EXERCISE INSTRUCTIONS: What lines in the material hold the string "computer"? Return every one of them.

DATA PROVIDED:
━━━━━━━━
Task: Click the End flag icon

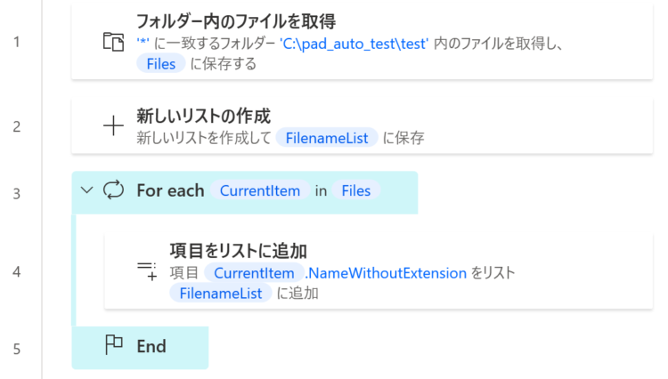Action: [x=114, y=345]
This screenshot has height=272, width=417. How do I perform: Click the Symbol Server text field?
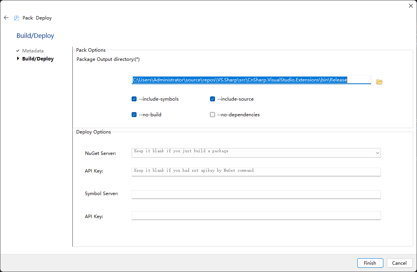click(256, 194)
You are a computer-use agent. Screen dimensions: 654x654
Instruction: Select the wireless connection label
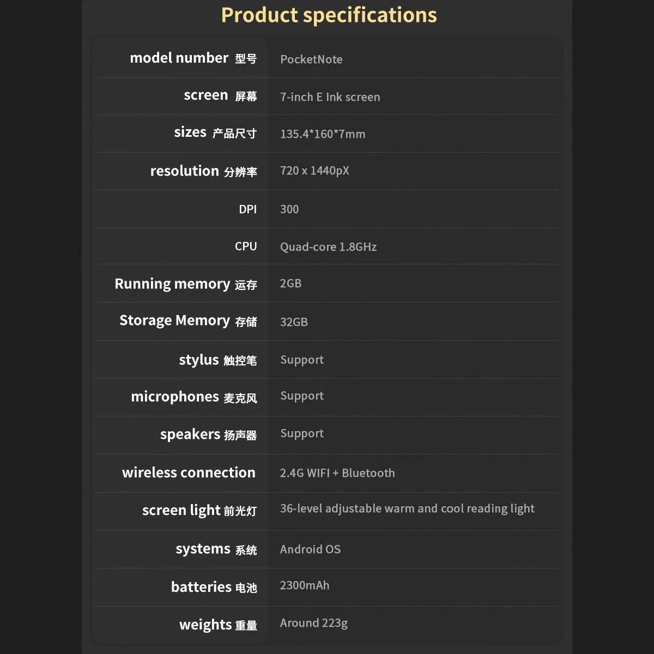point(189,473)
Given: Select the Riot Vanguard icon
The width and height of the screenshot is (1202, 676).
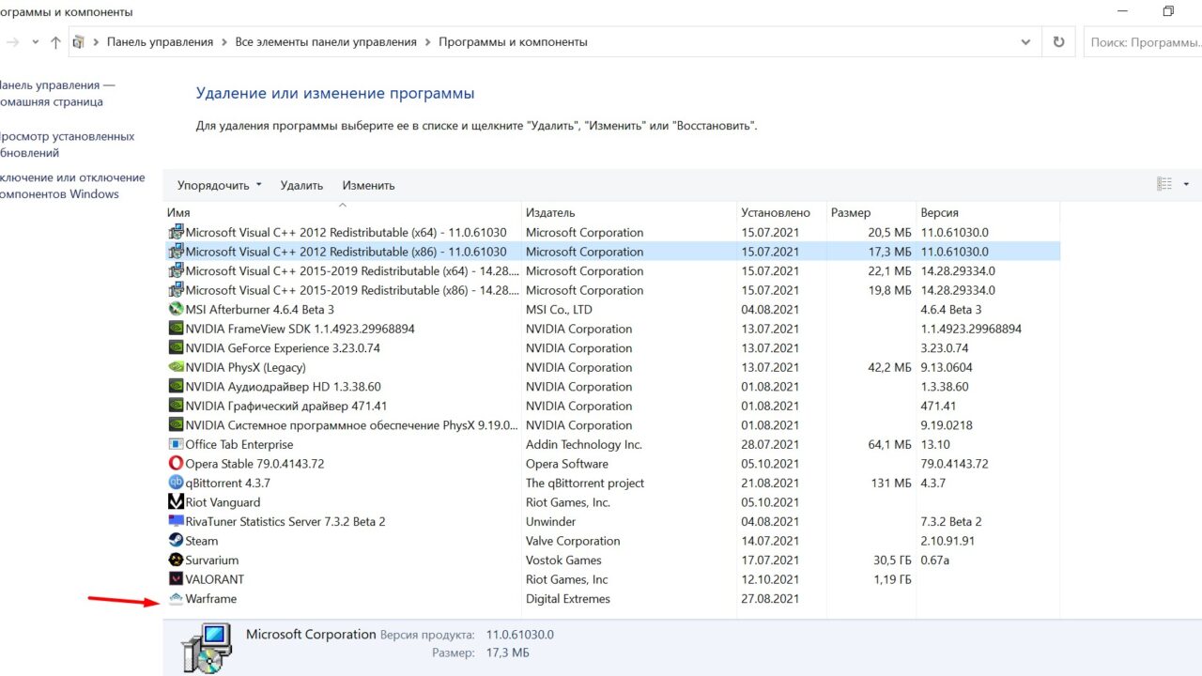Looking at the screenshot, I should click(176, 502).
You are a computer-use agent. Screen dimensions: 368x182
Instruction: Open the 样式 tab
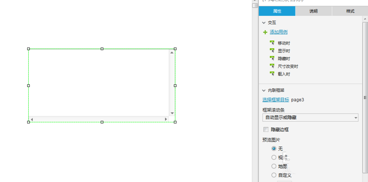pyautogui.click(x=350, y=11)
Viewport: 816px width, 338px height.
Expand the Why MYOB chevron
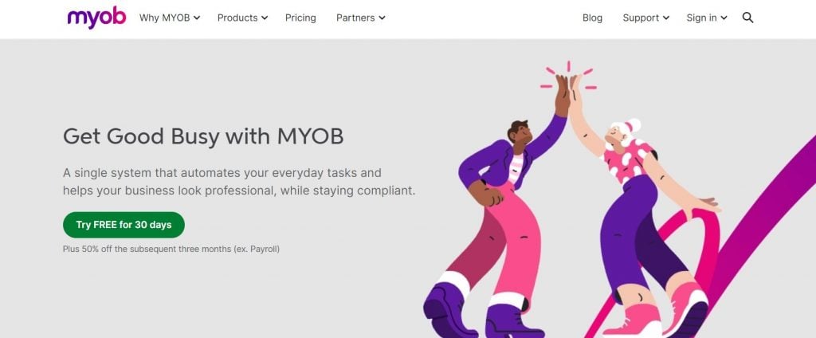click(x=197, y=18)
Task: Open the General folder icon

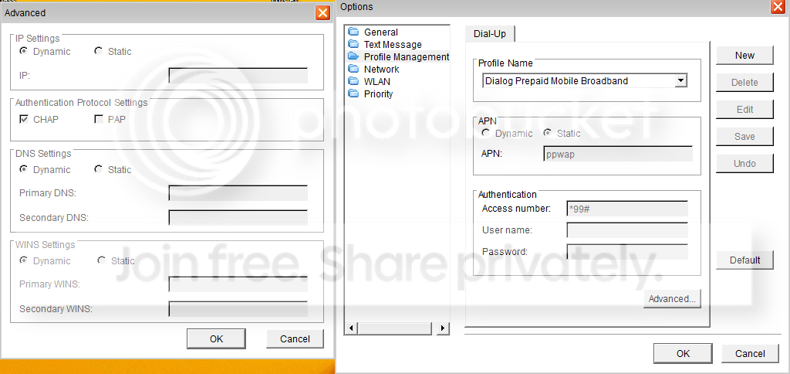Action: pyautogui.click(x=353, y=32)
━━━━━━━━
ANSWER SECTION:
You are a computer-use agent. Screen dimensions: 654x654
You are a computer-use agent. Screen dimensions: 368x182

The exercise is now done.